### What to work on:
The lines below, from the one holding "Where should I click to: Open" through the final line, are to be copied exactly, with no other lines and no pictures.
Start of Provided data
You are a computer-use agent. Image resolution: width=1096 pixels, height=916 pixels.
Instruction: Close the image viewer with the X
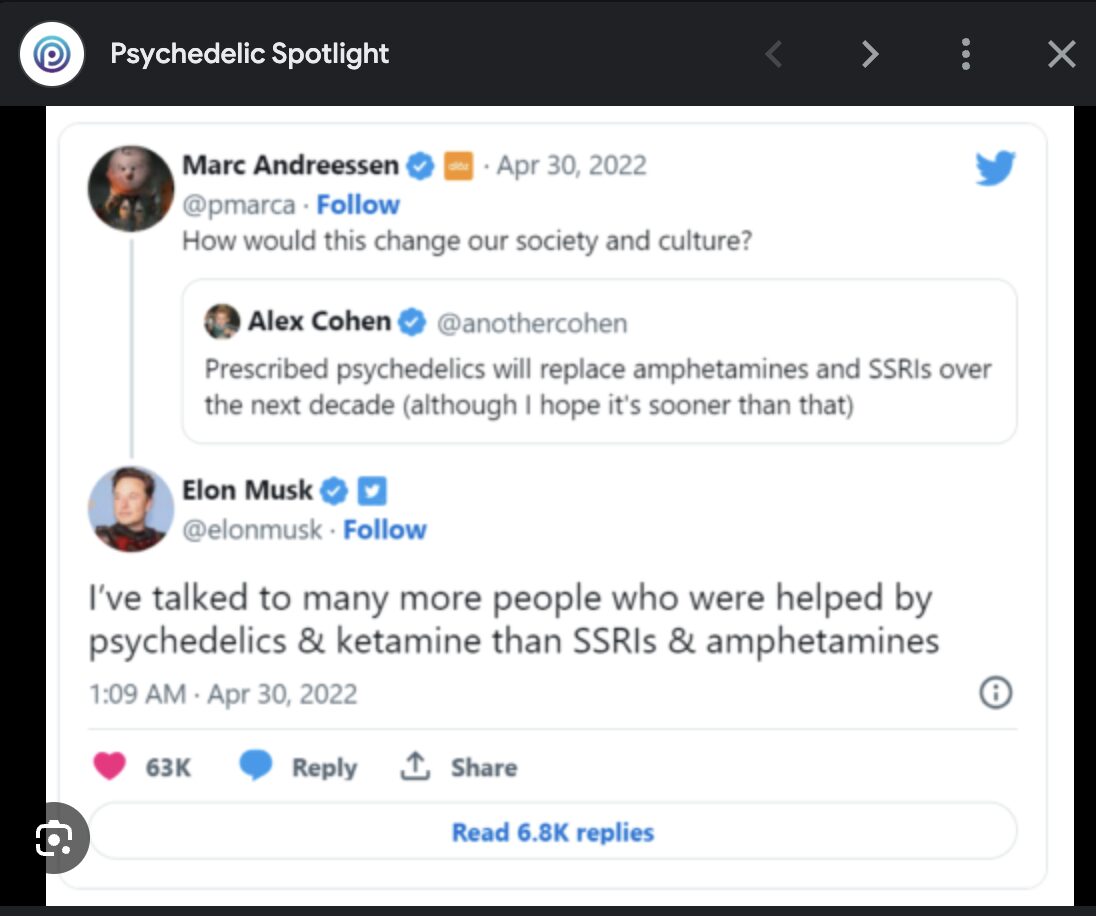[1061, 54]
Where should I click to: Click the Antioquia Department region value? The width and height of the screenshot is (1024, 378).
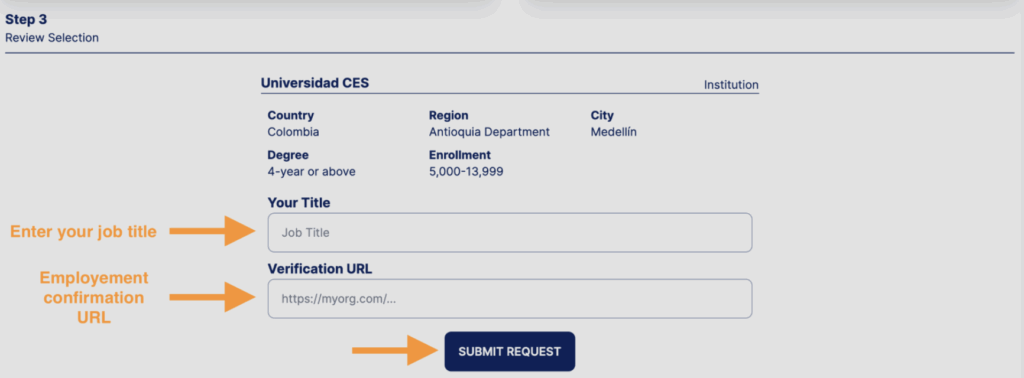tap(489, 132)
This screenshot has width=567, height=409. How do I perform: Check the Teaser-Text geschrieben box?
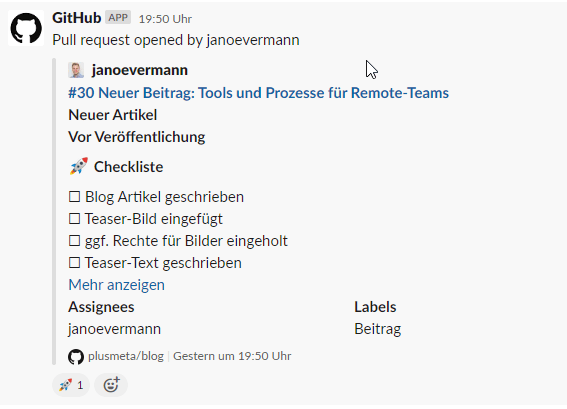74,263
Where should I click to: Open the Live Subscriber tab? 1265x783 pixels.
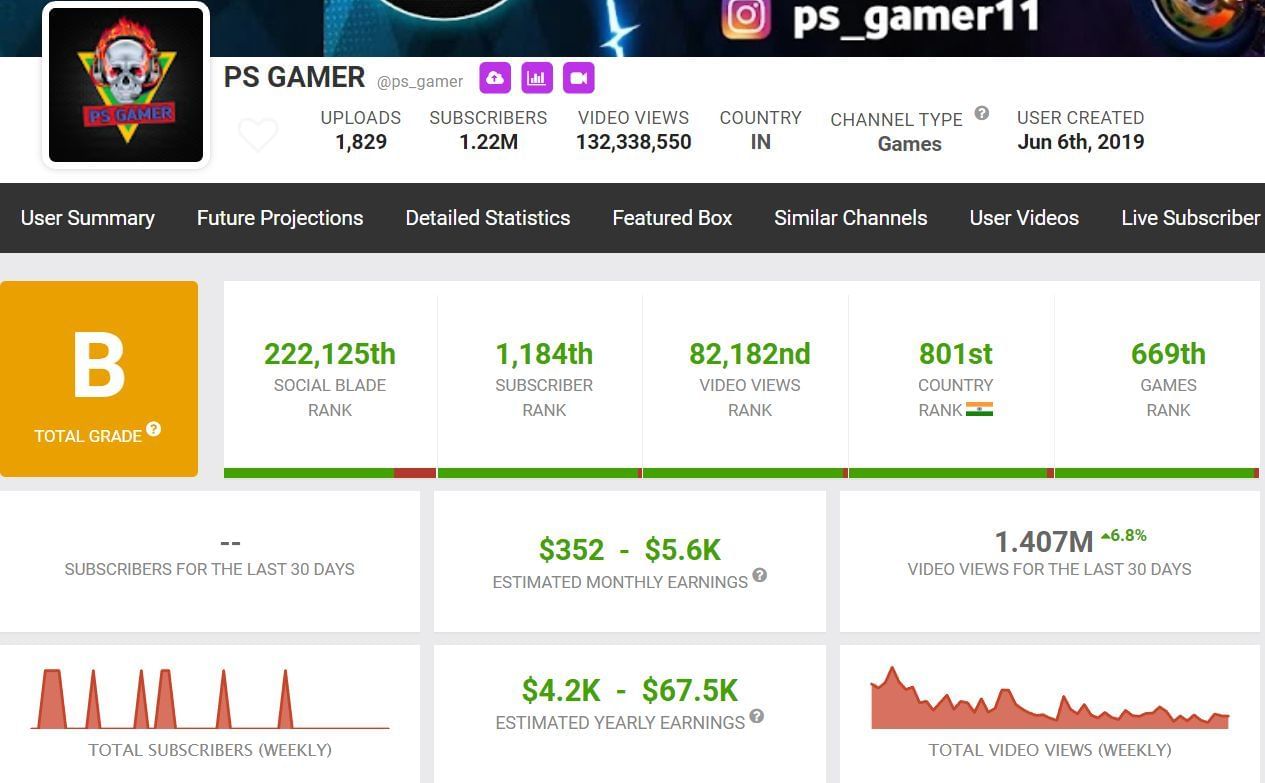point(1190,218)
End of Provided data
### Response to this task:
Where should I click to: Open the Live Subscriber tab? 1265x783 pixels.
point(1190,218)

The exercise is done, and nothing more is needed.